The Effect Of Environmental Performance, Carbon Emissions On Corporate Financial Performance With Code Of Conduct as a Moderating Variable
This study examines the relationship between the issue of environmental performance and carbon emissions on company performance with a code of conduct as a moderating variable. Weather variability in many regions, including Indonesia, has an adverse impact on health in the long term. The strong commitment of the Government of Indonesia has been conveyed in the Paris Agreement and realized with Nationally Determined Contributions (NDC) 29% with its efforts and international support is expected to reduce carbon emissions by 41% in 2030. This commitment is realized by updating Indonesia's NDC by adding the marine and fisheries sector. The effect of environmental performance and Carbon Emissions on the Company's Financial Performance with a moderated Code of Conduct is 49.5%, and 50.5% is influenced by other factors not observed in this study. The Code of Conduct does not have a significant effect directly on the Company's Financial Performance.

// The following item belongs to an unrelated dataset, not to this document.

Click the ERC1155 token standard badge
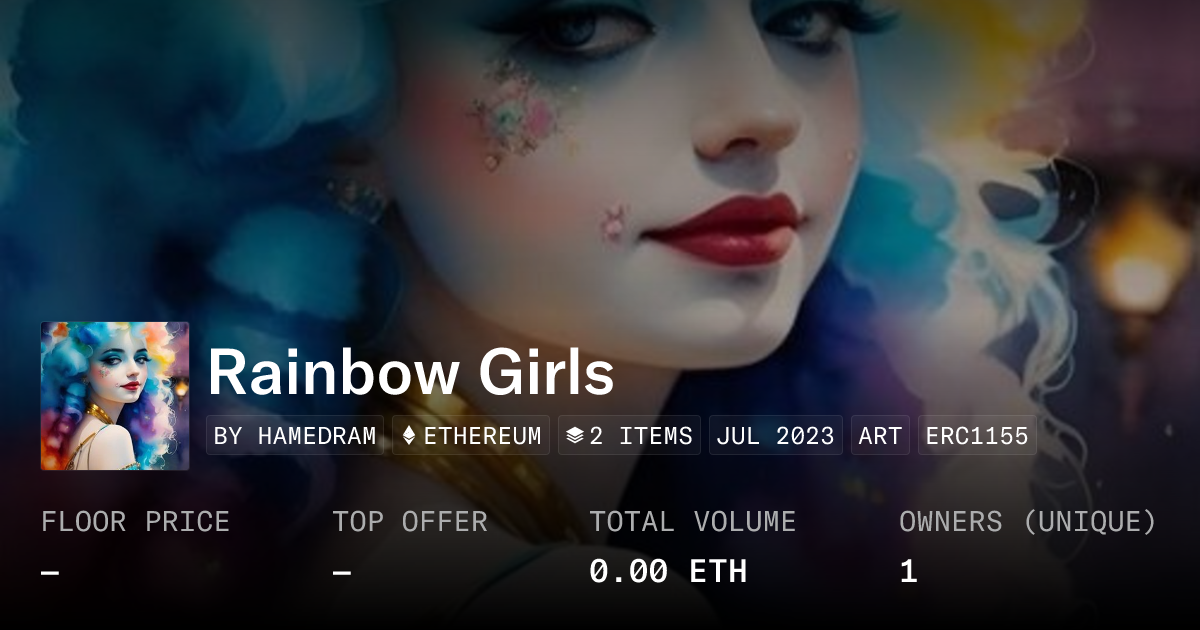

Develop an operating model of environmental performance in management, and companies can keep the company alive without sacrificing the survival of humanity by reducing these carbon emissions on Earth. This study discusses the difficulties associated with environmental performance, carbon emissions, and codes of conduct in the context of intentional research in management. It offers novel insights into the transformations that firms and management principles and practices should undergo to mitigate irreversible environmental harm.